El cuerpo estaba exento de marcas que lo identificaran; solamente tenía cicatrices que confirmaban que había sido guerrero profesional toda la vida.

– Y no muy buen guerrero, por cierto -respondió Fidelma cuando Eadulf hizo el comentario al respecto.

– ¿Cómo lo sabéis?

– Le hirieron en demasiadas ocasiones. Si queréis un buen guerrero, buscad al hombre que causó las heridas, no al que las recibió.

Eadulf aceptó aquella sabia observación en silencio.

– Lo extraño es que no lleve un portamonedas con él -señaló Fidelma un rato después.

Eadulf frunció el ceño, tratando de comprender qué quería decir con aquello.

– Ah -dijo, iluminándose su rostro-. ¿Os referís a que, si era un guerrero profesional, un mercenario, habría esperado que se le pagara por sus servicios?

– Exactamente. Así que, ¿dónde habrá dejado el portamonedas?

– Lo habrá dejado en su casa.

– ¿Y si hubiera estado lejos de casa? -preguntó Fidelma.

Eadulf se encogió de hombros sin saber qué responder.

– Podría haberlo dejado en algún sitio y pasar a recogerlo después del asalto -prosiguió-, pero sería un movimiento arriesgado. No; la mayoría de profesionales llevan el dinero encima -dijo y, de pronto, se le iluminó la cara-. Quizá tenía alforjas.
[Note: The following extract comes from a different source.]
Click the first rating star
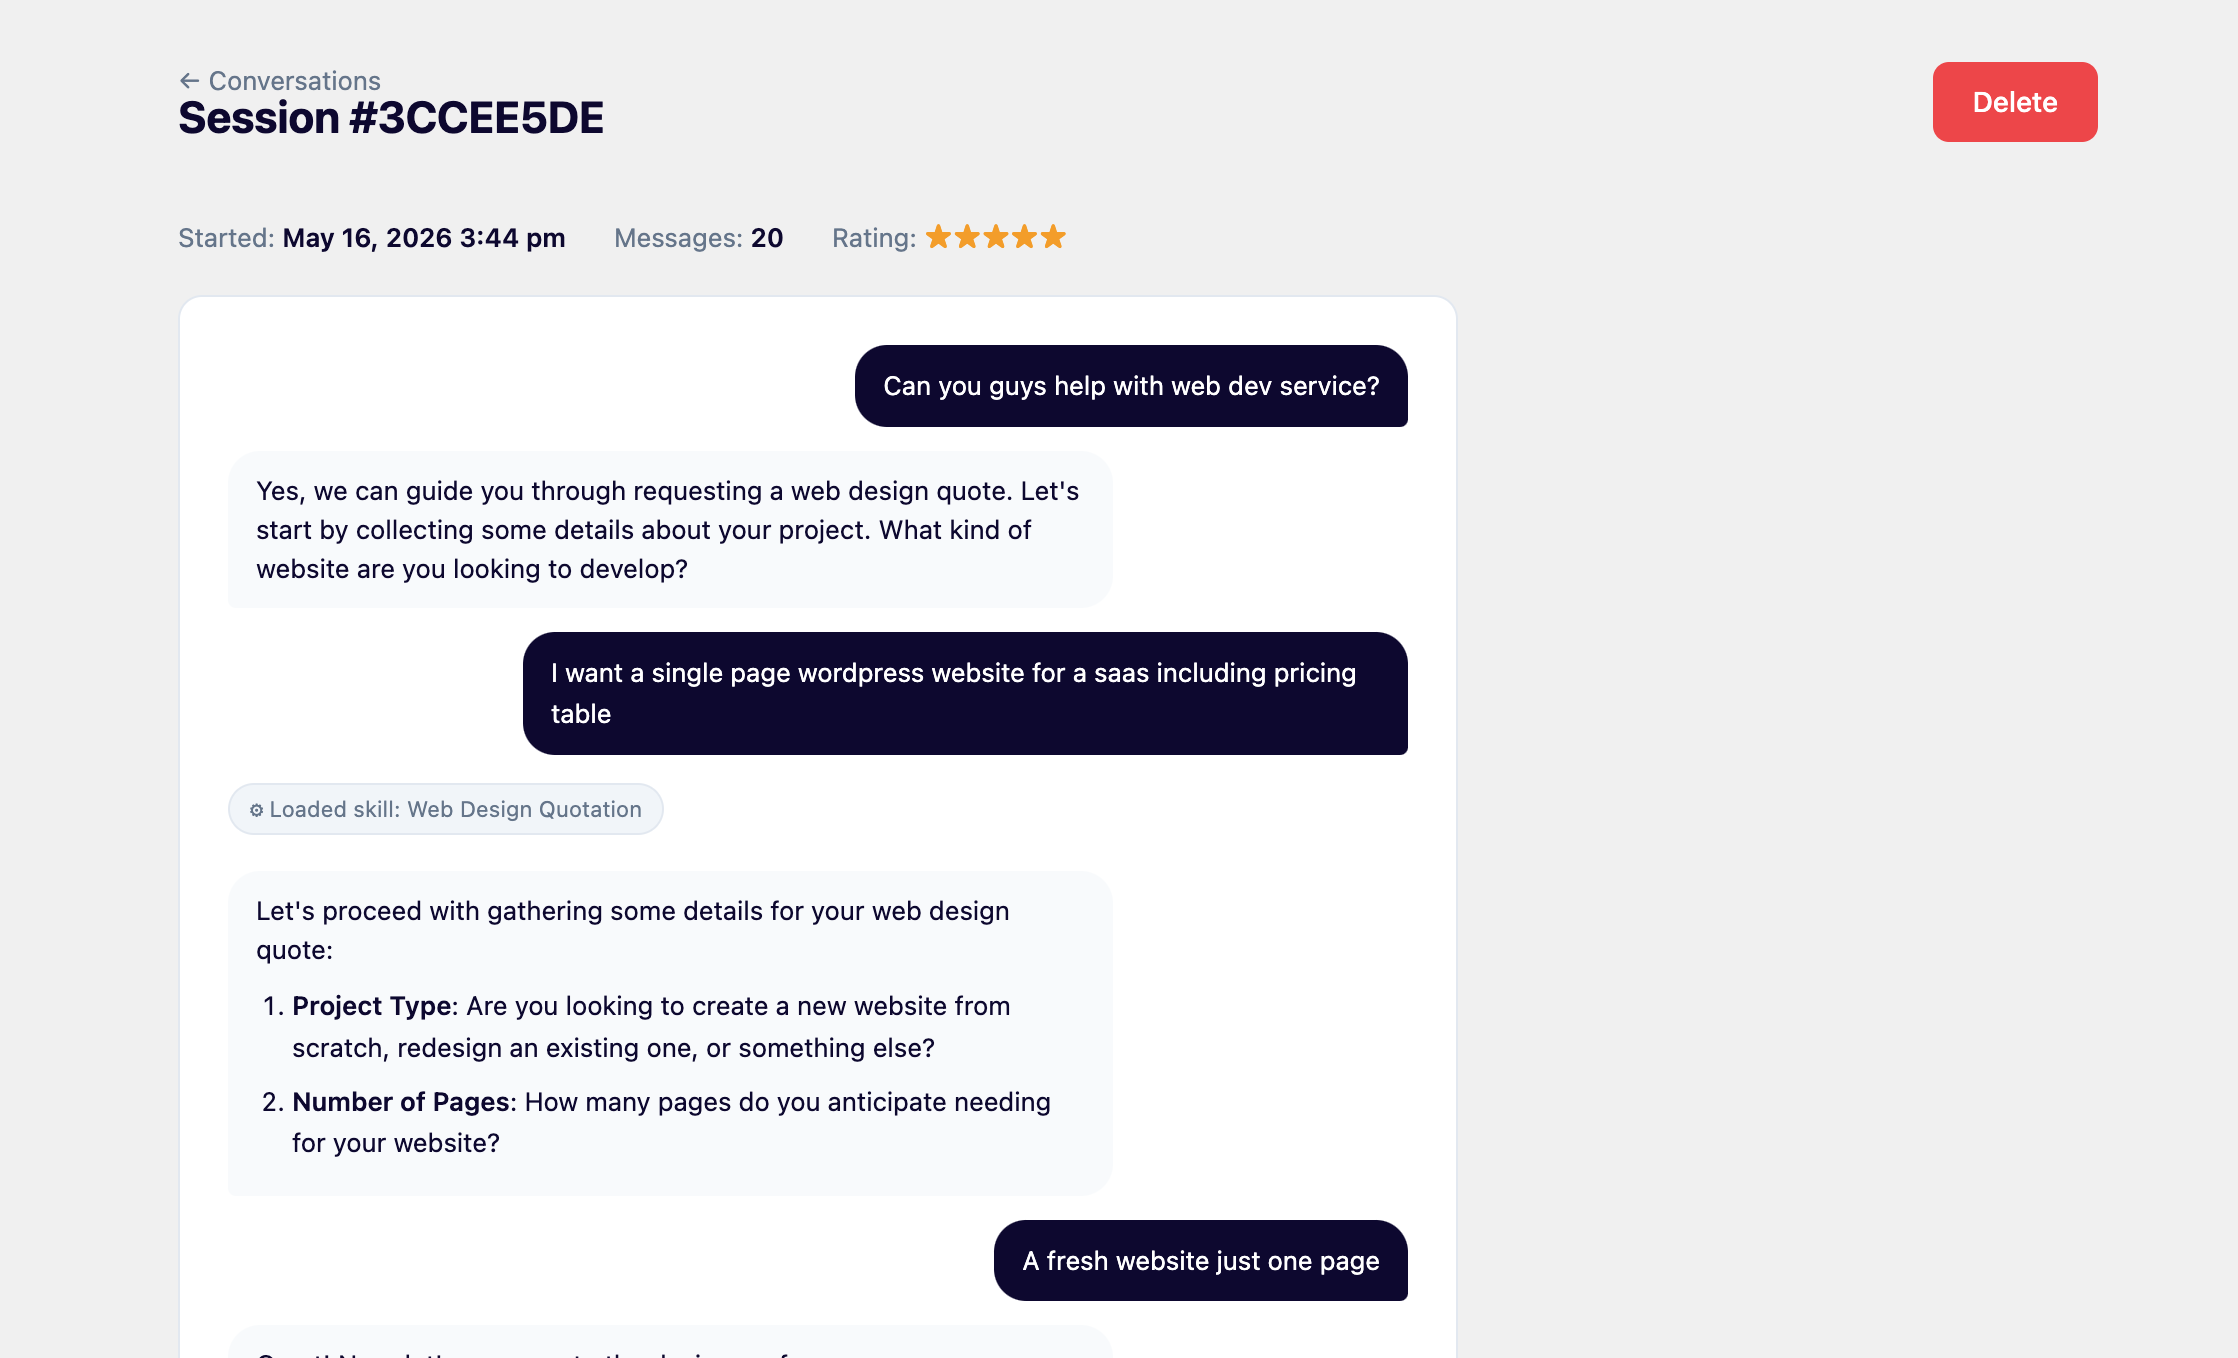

Casi se me olvida que también tenemos su caballo.

Miró hacia donde el hermano Bardán ultimaba su tarea y le preguntó:

– ¿Qué pensáis hacer con el cuerpo de este hombre?

– Por mí que se quede ahí y se pudra -respondió el boticario en un tono intransigente.

– Pudrir, se va a pudrir, desde luego -afirmó Fidelma-. Pero debéis decidir si queréis que se pudra aquí o en otra parte.

El hermano Bardán resopló.

– No será enterrado en el suelo de esta abadía, entre hermanos, junto a… -vaciló, señalando con desánimo el cuerpo del hermano Daig-. Mandaré llamar a Nion para que se lleve el cuerpo al camposanto del pueblo.

– Muy bien -dijo Fidelma, volviéndose hacia Eadulf, y a continuación añadió en voz baja-: Vayamos a la cuadra a examinar el caballo y el arnés del guerrero.

Eadulf cogió la espada del hombre cuando se disponían a salir.

– ¿Habéis examinado la espada? -preguntó a Fidelma.

Ésta movió la cabeza en señal de negación y la tomó. Medía algo menos de noventa centímetros de largo; el extremo del filo se ensanchaba casi con la forma de una hoja y se estrechaba al llegar a la empuñadura, que estaba unida con seis remaches.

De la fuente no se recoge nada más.